Monday, June 22, 2009

Understanding Real Estate Lingo As It Relates To Financing

By Jim Olenbush

Your head may being to spin when you hear all the different terms being thrown around by your Realtor, when purchasing a home. Realtors might occasionally use a word that you might not understand, though by and large they try to explain things in simple terms. Therefore, it is a good idea to learn as much as you can about common real estate terms ahead of time. Here is a look at some of the most common terms you might hear as they relate to obtaining financing for your new home.
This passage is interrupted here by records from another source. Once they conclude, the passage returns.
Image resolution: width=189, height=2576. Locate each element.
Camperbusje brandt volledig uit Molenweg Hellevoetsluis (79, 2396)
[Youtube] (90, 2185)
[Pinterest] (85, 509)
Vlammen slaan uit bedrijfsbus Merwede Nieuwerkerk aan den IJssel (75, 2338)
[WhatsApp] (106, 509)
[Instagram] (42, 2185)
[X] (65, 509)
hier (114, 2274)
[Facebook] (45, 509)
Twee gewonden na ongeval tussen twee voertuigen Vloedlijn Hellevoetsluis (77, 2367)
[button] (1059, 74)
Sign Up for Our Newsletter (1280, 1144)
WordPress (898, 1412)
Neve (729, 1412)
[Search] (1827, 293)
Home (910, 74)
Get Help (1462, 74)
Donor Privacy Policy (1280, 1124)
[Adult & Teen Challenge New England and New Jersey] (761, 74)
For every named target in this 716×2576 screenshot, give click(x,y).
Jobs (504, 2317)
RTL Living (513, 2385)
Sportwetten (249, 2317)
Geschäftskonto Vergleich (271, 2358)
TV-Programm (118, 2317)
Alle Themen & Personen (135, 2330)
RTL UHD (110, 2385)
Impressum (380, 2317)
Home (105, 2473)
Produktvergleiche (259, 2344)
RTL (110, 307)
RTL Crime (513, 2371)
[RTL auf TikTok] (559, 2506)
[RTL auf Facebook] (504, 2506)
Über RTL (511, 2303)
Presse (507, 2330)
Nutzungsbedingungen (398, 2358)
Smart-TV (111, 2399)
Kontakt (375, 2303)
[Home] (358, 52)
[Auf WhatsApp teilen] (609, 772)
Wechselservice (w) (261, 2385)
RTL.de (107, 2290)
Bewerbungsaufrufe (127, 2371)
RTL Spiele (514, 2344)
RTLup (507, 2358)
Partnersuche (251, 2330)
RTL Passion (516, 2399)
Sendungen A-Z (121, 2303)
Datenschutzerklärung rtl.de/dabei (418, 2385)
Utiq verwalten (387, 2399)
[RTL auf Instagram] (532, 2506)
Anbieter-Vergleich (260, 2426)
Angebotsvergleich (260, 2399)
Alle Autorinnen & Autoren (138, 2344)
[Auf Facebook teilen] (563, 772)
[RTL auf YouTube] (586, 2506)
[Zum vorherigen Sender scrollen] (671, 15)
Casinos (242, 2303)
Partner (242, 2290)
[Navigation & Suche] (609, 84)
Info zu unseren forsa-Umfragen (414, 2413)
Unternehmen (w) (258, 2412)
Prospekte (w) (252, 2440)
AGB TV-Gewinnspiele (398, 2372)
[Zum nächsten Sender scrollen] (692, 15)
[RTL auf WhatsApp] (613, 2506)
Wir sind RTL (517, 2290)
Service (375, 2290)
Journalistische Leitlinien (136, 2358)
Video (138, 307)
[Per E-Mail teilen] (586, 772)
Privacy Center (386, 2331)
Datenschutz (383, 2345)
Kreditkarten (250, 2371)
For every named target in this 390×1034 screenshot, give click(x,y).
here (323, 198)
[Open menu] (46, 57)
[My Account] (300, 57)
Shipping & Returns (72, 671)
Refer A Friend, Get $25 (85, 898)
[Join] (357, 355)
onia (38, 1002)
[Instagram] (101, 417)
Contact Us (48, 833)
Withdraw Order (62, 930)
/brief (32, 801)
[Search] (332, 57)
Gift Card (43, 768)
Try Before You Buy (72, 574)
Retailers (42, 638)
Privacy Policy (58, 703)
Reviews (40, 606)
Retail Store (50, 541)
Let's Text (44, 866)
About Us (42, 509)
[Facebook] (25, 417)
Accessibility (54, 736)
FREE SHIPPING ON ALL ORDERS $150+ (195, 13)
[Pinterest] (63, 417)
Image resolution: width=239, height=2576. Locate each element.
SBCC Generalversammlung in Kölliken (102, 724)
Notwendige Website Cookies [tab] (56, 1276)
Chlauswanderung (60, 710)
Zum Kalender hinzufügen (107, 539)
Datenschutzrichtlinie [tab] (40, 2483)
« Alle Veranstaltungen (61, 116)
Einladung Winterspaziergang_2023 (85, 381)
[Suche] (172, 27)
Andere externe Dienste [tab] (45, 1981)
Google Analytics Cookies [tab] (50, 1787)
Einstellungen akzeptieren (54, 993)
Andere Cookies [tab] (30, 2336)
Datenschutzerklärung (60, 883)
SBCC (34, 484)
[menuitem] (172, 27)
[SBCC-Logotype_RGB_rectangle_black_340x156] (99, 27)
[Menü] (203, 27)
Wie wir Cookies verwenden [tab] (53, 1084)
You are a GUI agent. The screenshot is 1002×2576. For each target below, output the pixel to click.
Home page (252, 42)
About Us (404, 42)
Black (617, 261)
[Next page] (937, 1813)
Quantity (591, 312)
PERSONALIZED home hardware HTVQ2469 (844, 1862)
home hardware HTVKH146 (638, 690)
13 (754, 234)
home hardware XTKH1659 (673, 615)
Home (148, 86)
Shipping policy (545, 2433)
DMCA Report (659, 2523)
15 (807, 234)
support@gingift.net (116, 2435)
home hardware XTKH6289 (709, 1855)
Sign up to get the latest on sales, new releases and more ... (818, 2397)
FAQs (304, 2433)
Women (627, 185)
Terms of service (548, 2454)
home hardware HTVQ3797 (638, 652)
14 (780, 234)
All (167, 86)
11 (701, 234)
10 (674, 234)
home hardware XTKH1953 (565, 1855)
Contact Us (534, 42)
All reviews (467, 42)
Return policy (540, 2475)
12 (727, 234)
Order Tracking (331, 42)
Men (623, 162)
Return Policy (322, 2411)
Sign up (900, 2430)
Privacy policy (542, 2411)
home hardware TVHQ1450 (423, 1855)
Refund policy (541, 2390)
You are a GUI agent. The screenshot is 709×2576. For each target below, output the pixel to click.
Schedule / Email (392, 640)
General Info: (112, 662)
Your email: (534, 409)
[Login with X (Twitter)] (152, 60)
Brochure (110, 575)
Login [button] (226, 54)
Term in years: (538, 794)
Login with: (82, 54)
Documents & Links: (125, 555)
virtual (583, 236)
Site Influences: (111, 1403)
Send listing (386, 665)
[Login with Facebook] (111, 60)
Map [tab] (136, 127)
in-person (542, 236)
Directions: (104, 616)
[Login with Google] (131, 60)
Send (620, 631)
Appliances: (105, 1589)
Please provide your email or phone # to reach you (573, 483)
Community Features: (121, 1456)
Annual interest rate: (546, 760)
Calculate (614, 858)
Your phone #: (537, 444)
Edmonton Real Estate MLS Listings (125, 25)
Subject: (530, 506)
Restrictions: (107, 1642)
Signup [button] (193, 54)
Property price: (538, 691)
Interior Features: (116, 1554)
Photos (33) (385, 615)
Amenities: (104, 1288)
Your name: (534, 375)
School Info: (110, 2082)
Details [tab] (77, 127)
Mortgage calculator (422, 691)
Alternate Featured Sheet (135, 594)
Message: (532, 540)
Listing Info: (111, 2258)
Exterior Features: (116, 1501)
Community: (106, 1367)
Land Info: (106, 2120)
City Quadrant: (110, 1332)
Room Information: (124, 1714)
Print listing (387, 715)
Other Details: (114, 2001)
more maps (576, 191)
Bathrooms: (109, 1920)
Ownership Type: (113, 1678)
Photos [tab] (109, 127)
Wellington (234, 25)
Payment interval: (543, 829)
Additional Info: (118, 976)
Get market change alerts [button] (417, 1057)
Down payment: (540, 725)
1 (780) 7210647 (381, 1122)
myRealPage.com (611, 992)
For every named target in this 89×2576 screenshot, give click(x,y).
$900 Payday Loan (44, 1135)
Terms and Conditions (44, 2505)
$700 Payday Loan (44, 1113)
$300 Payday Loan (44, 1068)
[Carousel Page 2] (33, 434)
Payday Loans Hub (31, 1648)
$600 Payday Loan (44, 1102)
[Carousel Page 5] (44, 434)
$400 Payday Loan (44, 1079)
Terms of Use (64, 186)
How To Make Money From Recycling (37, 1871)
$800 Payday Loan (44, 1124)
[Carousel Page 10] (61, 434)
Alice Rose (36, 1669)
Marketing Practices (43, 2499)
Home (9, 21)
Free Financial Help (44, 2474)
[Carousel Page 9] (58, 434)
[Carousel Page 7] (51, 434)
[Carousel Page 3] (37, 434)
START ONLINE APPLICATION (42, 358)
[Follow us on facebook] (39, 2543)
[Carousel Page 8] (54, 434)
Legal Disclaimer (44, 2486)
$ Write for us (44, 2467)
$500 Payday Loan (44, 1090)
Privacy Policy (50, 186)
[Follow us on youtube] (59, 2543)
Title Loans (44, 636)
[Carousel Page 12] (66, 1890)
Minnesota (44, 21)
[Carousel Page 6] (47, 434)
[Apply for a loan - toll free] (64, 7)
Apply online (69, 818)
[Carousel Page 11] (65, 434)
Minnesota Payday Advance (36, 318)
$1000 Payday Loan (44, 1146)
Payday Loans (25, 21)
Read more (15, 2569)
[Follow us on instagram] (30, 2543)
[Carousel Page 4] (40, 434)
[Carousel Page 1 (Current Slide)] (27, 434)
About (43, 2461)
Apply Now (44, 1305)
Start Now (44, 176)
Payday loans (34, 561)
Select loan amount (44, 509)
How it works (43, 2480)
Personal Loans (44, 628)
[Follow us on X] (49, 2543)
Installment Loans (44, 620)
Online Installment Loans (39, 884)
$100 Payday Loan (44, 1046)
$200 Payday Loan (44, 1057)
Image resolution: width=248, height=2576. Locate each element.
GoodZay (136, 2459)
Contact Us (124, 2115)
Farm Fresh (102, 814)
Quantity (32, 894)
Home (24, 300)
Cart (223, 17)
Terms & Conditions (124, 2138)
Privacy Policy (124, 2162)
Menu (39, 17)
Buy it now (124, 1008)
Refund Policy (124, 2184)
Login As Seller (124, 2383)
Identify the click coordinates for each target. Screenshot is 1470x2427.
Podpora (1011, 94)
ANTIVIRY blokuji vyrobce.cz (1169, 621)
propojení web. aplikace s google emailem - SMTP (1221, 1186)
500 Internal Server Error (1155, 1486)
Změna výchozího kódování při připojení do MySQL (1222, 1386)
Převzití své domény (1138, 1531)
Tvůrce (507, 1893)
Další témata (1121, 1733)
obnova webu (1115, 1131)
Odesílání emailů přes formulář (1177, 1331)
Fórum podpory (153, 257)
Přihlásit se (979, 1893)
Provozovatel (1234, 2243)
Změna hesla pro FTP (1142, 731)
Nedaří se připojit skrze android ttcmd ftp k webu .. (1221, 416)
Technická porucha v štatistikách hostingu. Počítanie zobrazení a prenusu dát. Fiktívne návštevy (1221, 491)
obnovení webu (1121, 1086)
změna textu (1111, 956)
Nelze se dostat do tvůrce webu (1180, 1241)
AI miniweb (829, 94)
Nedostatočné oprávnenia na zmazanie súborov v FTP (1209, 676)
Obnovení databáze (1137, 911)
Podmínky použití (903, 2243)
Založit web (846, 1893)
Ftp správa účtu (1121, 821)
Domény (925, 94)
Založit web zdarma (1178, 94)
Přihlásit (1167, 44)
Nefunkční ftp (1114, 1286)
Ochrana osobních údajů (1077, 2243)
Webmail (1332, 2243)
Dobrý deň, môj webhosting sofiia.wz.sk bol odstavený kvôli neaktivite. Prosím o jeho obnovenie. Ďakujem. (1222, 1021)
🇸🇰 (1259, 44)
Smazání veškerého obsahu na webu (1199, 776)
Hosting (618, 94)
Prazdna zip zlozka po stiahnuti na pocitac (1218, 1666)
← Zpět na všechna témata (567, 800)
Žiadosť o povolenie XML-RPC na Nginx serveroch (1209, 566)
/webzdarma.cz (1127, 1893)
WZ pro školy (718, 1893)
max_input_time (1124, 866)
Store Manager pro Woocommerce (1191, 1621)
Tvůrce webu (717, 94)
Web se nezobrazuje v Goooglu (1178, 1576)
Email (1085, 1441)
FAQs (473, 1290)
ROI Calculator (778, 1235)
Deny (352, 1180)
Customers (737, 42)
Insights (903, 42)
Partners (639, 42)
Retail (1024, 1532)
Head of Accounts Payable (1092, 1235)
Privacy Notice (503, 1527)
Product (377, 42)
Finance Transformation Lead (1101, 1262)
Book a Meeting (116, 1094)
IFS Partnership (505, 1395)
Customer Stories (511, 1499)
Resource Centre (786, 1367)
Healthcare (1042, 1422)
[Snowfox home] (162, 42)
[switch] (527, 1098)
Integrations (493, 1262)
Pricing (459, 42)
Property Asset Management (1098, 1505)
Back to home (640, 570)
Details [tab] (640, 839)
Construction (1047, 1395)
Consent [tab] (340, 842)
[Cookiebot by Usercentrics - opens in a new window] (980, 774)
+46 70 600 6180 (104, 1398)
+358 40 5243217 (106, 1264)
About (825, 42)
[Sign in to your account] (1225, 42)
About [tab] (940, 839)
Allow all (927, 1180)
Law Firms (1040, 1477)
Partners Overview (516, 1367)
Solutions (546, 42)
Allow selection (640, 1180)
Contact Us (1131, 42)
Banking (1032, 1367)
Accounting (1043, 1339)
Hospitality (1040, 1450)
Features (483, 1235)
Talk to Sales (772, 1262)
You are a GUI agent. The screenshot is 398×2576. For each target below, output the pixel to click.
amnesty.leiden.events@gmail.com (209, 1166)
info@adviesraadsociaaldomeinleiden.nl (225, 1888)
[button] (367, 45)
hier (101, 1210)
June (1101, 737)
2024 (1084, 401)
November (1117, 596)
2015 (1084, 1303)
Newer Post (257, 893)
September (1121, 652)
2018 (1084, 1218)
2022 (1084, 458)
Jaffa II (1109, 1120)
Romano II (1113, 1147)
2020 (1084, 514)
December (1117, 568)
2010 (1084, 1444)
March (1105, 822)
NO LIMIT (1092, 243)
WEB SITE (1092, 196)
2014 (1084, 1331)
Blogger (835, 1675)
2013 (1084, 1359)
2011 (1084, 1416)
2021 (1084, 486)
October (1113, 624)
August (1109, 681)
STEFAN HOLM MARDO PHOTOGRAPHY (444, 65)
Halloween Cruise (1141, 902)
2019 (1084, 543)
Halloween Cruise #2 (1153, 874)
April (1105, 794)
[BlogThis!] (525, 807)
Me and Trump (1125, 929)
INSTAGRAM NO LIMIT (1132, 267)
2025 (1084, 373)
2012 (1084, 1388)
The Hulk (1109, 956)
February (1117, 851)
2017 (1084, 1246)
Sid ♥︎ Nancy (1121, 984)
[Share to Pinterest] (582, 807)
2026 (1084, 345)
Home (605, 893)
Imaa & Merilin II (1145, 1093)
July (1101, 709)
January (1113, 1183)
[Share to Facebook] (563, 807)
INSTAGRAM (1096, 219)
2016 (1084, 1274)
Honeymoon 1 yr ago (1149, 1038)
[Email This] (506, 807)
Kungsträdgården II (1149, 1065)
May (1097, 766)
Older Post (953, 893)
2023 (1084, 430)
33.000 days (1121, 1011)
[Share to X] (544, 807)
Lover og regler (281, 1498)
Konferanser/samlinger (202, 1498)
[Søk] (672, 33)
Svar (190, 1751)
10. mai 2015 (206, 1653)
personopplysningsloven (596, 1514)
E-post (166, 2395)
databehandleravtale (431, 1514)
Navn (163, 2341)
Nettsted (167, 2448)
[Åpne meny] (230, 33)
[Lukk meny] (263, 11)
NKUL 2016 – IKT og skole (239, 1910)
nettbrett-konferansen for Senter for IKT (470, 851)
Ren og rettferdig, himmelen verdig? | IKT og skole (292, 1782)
Adjustable Rate Mortgage (ARM)

A special type of loan with an interest rate that changes on a periodic basis is known as an Adjustable Rate Mortgage. Over here, the rate changes as the mortgage loan stay in sync with the current index, which is similar to the method used with one-year treasury bills. Adjustable Rate Mortgages can go up by more than 2 percentage points per year and may raise as much as 6 points above the original rate.

Amortization

Amortization is a special type of payment plan that allows you to reduce the amount of your debt in a gradual way by making payments each month on the principal amount of the loan.|A special type of payment plan that allows you to reduce the amount of your debt in a gradual way by making payments each month on the principal amount of the loan is referred to as Amortization.|A unique type of payment plan that permits you to reduce the amount of your debt in a gradual way by making payments every month on the main amount of the loan is referred to as Amortization.

Appraisal

Appraisal is the term used to describe the estimate of the value of or the quality of your home on a specific date An expert must complete the appraisal which is required by lenders prior to approval of a loan. The lender will determine if the home you wish to purchase is worthy of the investment required when loaning you the money based upon the results of the appraisal.

Conventional Mortgage

The type of home loan that is not backed by the VA (Veterans' Administration) or by HUD is known as conventional mortgage. As such, a conventional loan adheres to the conditions that have been established by the state of Texas as well as by the lending institution. This means the mortgage rate may alter according to the lending institution and may even alter if you acquire the loan in a state that is not in Texas.

Earnest Money

The deposit that you make to the seller or to his or her agent is known as earnest money. You need to make this deposit when you sign an agreement of sale and the seriousness of your interest in purchasing the home is demonstrated by this deposit. The earnest money you paid will be adjusted with your down payment on the home when you purchase the home. If the sale does not take place, you will lose this earnest money unless the purchase offer dictates the money is to be refunded.